David Berger Octet
I Had the Craziest Dream
Such Sweet Thunder
Composer / arranger / scholar / historian / educator David Berger, who uses groups of various sizes to adorn his musical framework, has chosen an octet to record I Had the Craziest Dream, subtitled The Music of Harry Warren. If you're thinking "Harry who?," think instead "Chattanooga Choo-Choo," "Lulu's Back in Town," "There Will Never Be Another You," "At Last," "I've Got a Gal in Kalmazoo," "The More I See You," "Lullaby of Broadway," "This Heart of Mine," "You're My Everything," "At Last," "My Heart Tells Me," "I Wish I Knew"a sketchy inventory at best of Warren's treasury of memorable songs that are not on this album. But have no fear; those that are here more than make up for their absence.
Warren, working primarily with lyricists Al Dubin or Mack Gordon, was one of Hollywood's most talented and prolific composers in the 1930s, 1940s and 1950s, as well as one of its most anonymous, at least outside the industry itself. As he once cynically observed, "Even my friends have never heard of me." But those who never heard of Harry Warren definitely heard his music, and are hearing it still, nearly three decades after his passing in 1981. Warren earned the first of his three Academy Awards for best song in 1935 with "Lullaby of Broadway." Two of the songs on this date"You'll Never Know" (1943), "Atchison, Topeka & Santa Fe" (1946)also won Oscars, while several others were nominated. There's even one (trombonist Marshall Gilkes' feature, "Summer Night") that was unfamiliar. Rest easy; it's definitely in the same league as the others.

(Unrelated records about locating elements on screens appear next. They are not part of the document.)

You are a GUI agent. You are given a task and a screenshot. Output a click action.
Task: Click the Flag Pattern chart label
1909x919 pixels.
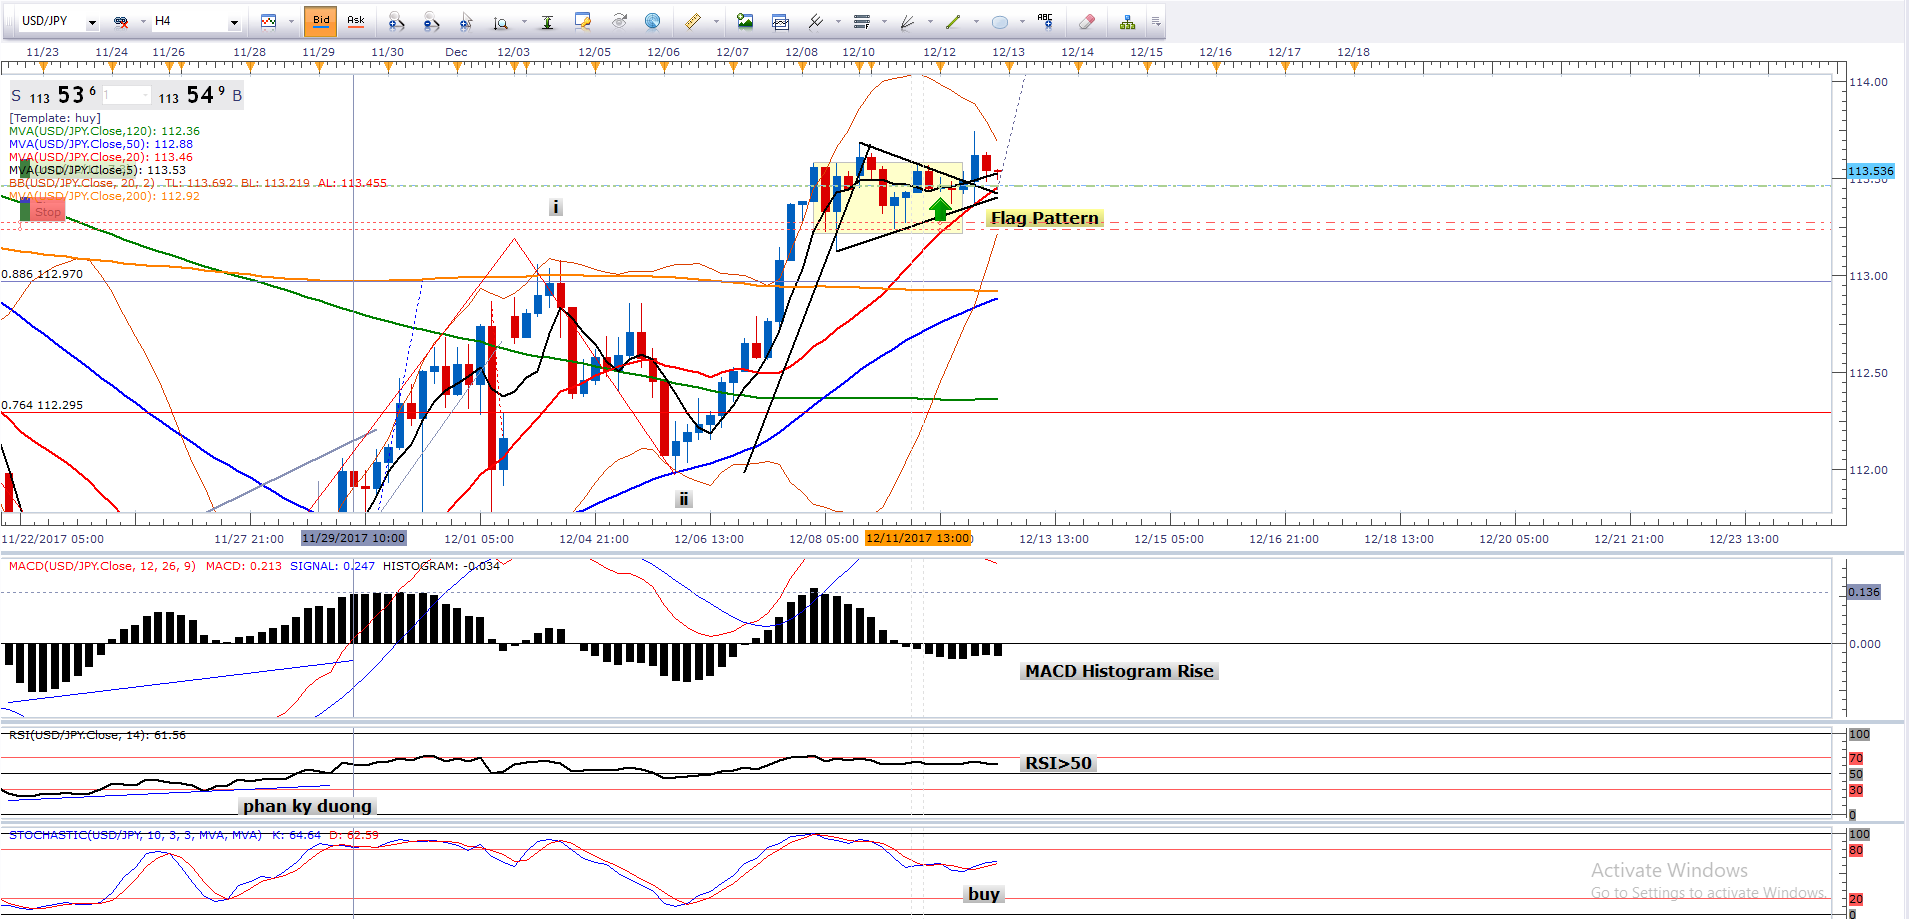(x=1044, y=218)
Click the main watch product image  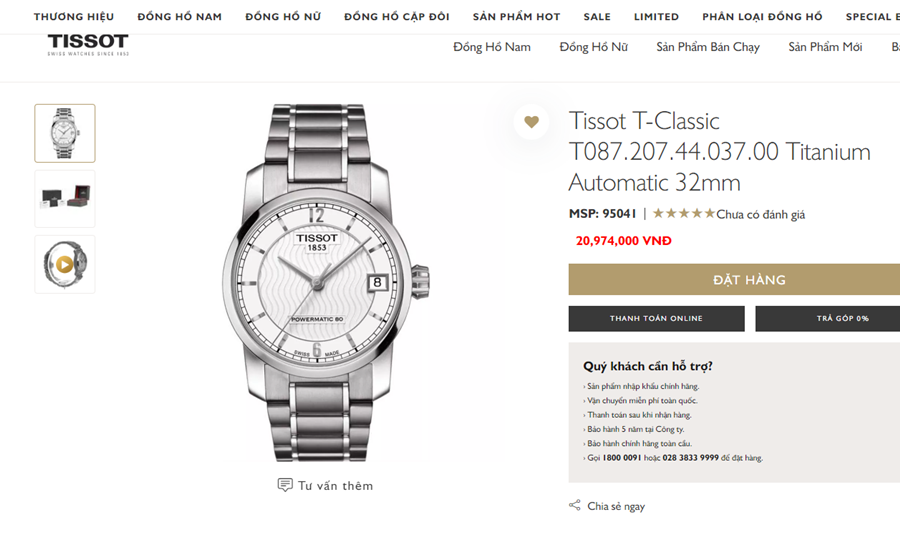pyautogui.click(x=325, y=283)
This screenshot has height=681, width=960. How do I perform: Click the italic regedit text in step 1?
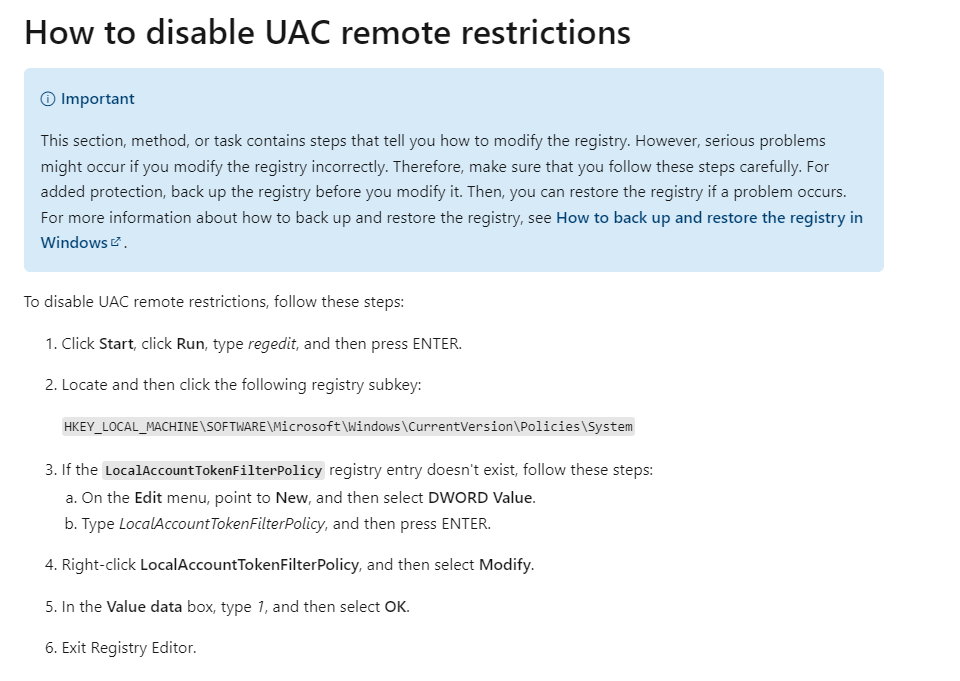(x=271, y=344)
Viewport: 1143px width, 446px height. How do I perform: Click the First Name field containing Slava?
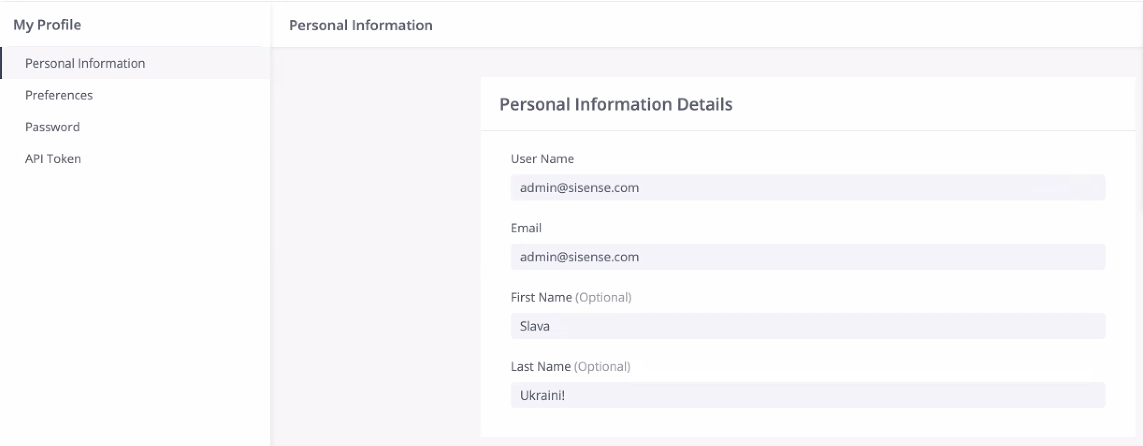tap(808, 326)
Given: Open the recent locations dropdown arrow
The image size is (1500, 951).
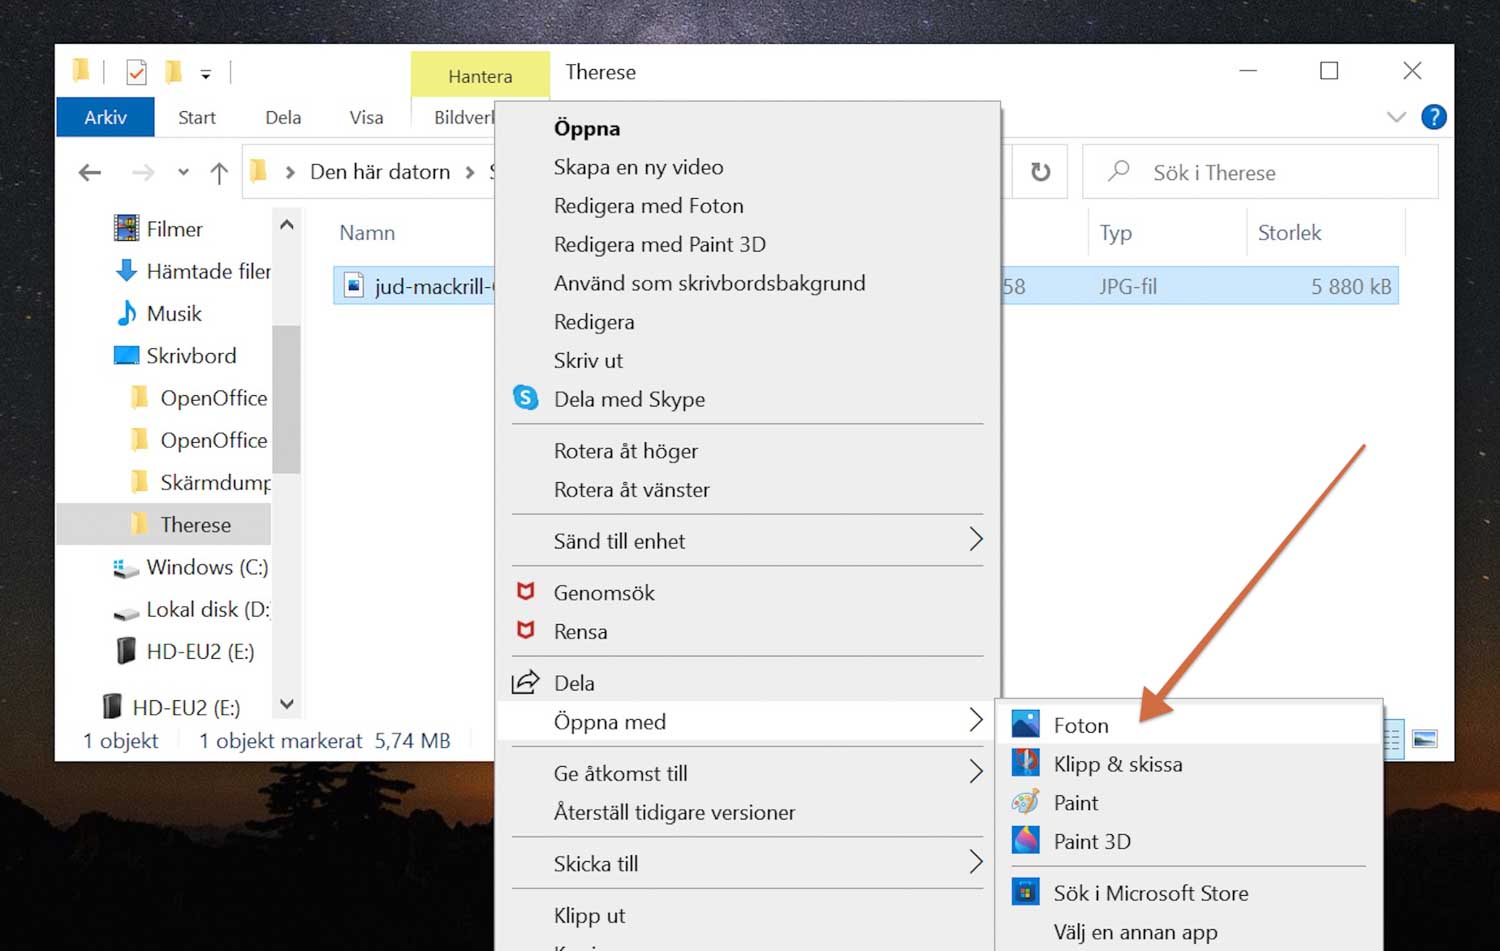Looking at the screenshot, I should click(x=183, y=172).
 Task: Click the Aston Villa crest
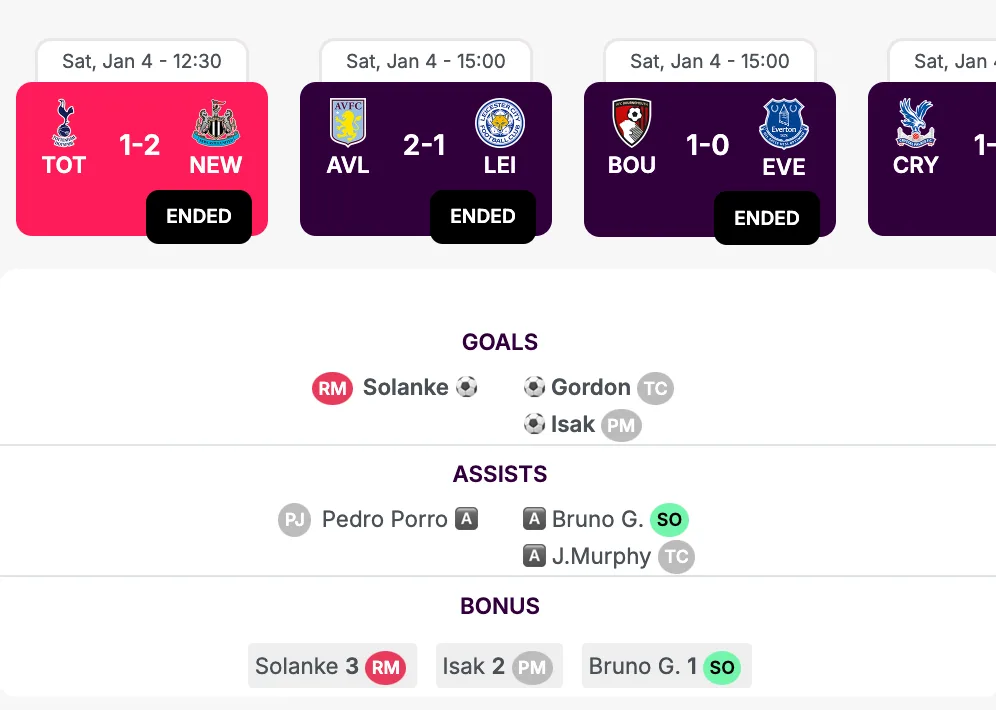(x=348, y=123)
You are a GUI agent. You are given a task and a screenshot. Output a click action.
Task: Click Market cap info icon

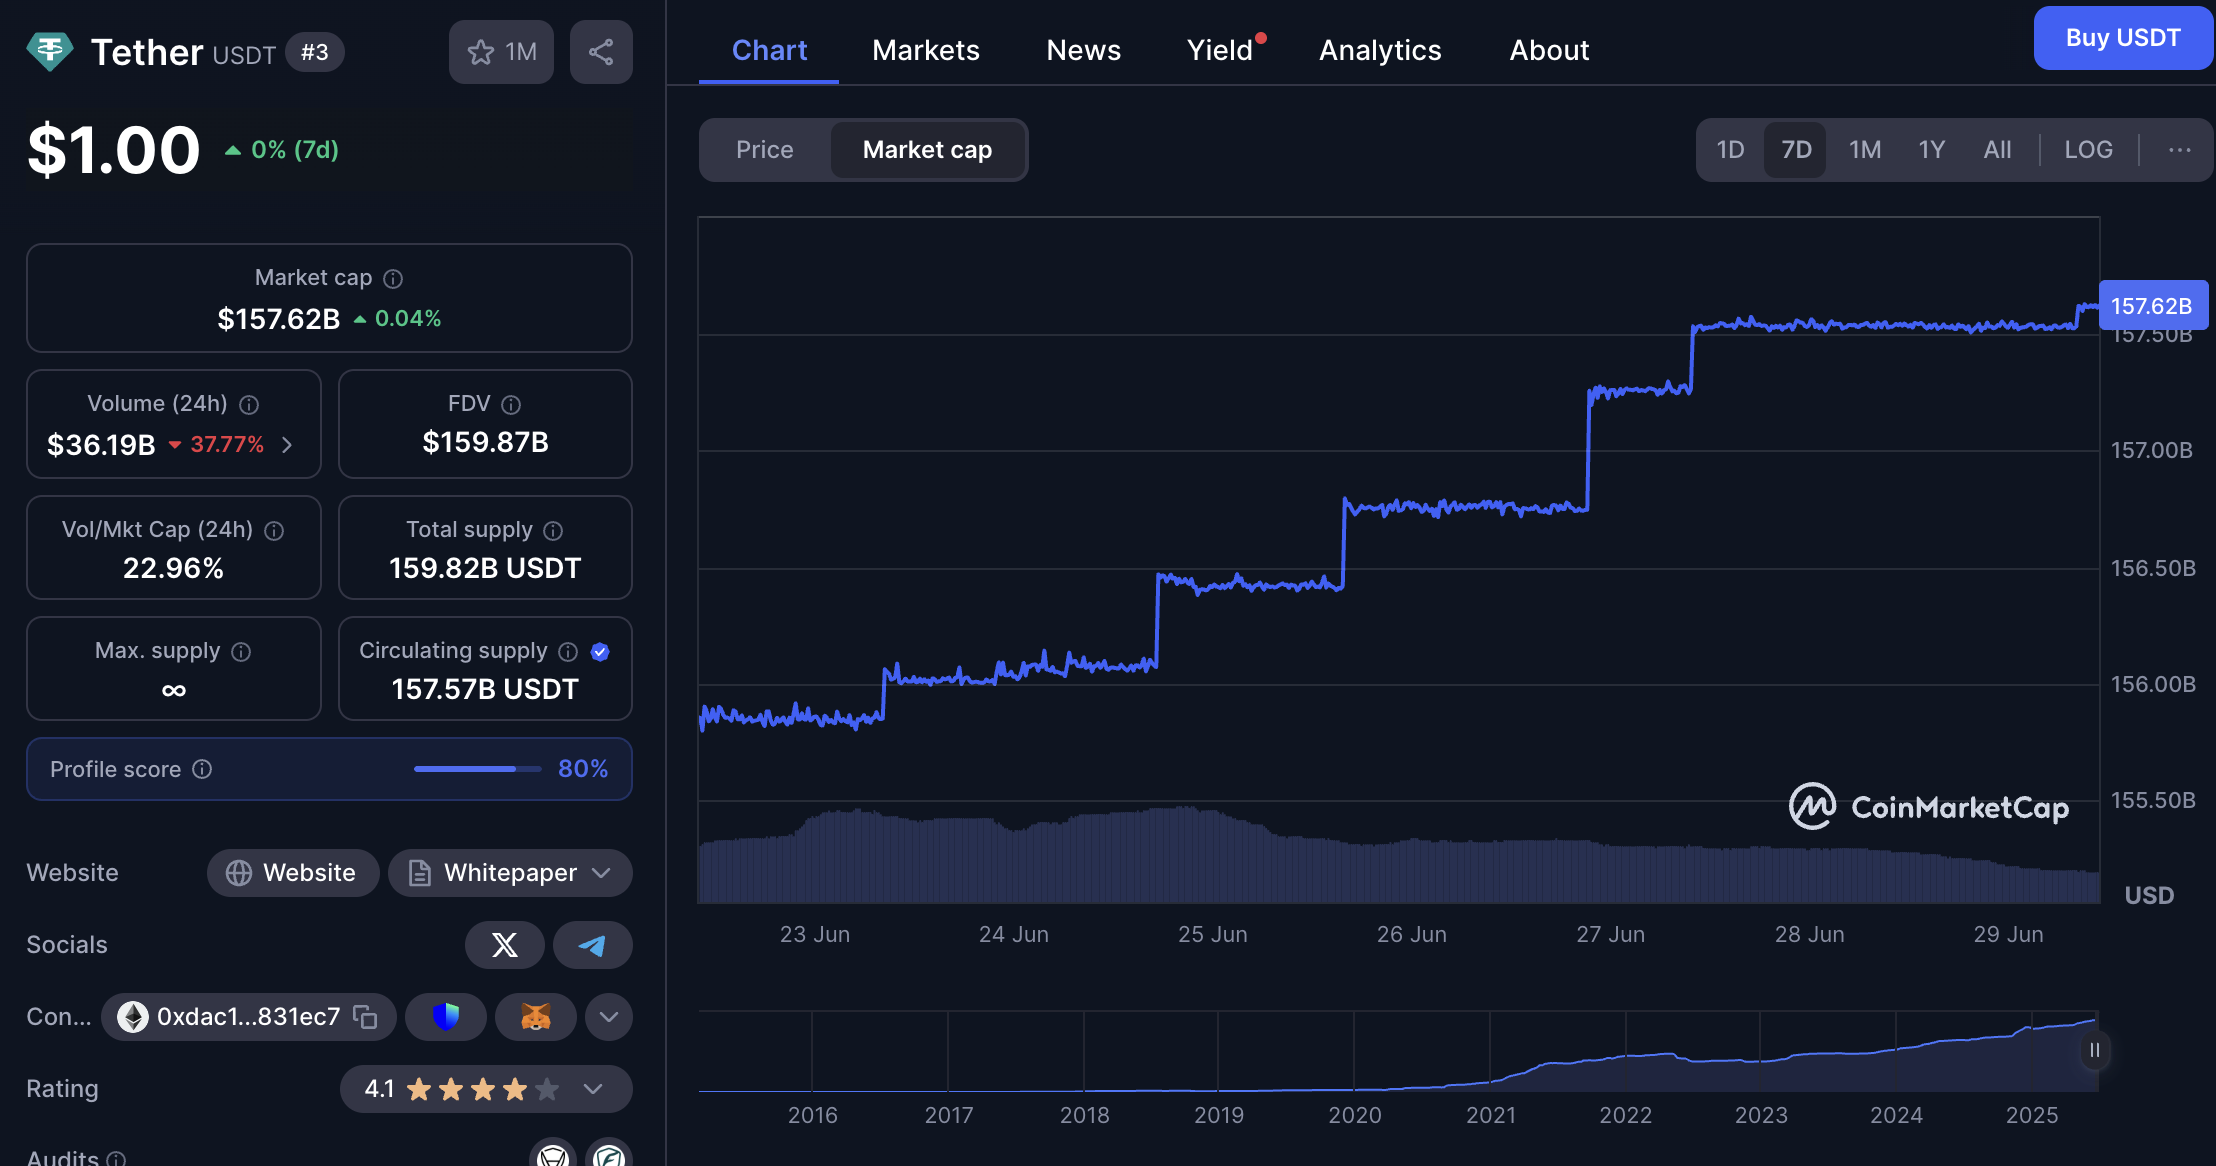pos(393,279)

As for Berger's octet, that it is anchored by saxophone wizards Harry Allen (tenor) and Joe Temperley (baritone) is an assurance in itself. On the other hand, the remaining six players are admirable in their own right. Besides Gilkes, they include saxophonist Matt Hong (showcased on alto on "September in the Rain"), trumpeter Brian "Fletch" Pareschi ("Serenade in Blue") and a blue-ribbon rhythm section (pianist Isaac ben Ayala, bassist Yasushi Nakamura, drummer Jimmy Madison). Ayala is also a splendid soloist, as he proves on the bluesy "Atchison, Topeka" and "Summer Night," while Nakamura has his moments in the sun on "I Only Have Eyes for You" and "I'm an Old Cowhand" (providing the melodic counterpoint on the latter to Madison's "horse's hooves" before Allen saddles up for an easy-going canter).
The octet, driven by Madison, lights a spark under "Jeepers Creepers," and Allen and Temperley eagerly fan the flames, chasing each other through five blistering choruses before Madison and the ensemble wrap things up. Allen is front and center on "You'll Never Know," Temperley on "Boulevard of Broken Dreams" (played as a sensuous tango), and they trade salvos again (with Gilkes) on "I Had the Craziest Dream" and "I Only Have Eyes for You." Hong switches to flute, Pareschi to Harmon mute on "I Found a Million Dollar Baby." The finale, "The Gold Diggers' Song" (a.k.a. "We're in the Money") is a lively springboard for bracing solos by Allen, Pareschi, Hong (alto), Ayala and Madison.
I Had the Craziest Dream embodies wonderful music by Harry Warren, deftly arranged by Berger and superbly performed by eight talented sidemen. Recommended? Without pause.
Tracks: Jeepers Creepers; You'll Never Know; September in the Rain; On the Atchison, Topeka, and Santa Fe; Summer Night; I Had The Craziest Dream; Boulevard of Broken Dreams; I Found A Million-Dollar Baby (In A Five- and-Ten Cent Store); Serenade in Blue; I Only Have Eyes For You; I'm An Old Cowhand (From the Rio Grande); The Gold Diggers' Song.
Personnel: David Berger: arranger, conductor; Brian "Fletch" Pareschi: trumpet; Marshall Gilkes: trombone; Matt Hong: alto sax; Harry Allen: tenor sax; Joe Temperley: baritone sax; Isaac ben Ayala: piano; Yasushi Nakamura: bass; Jimmy Madison: drums.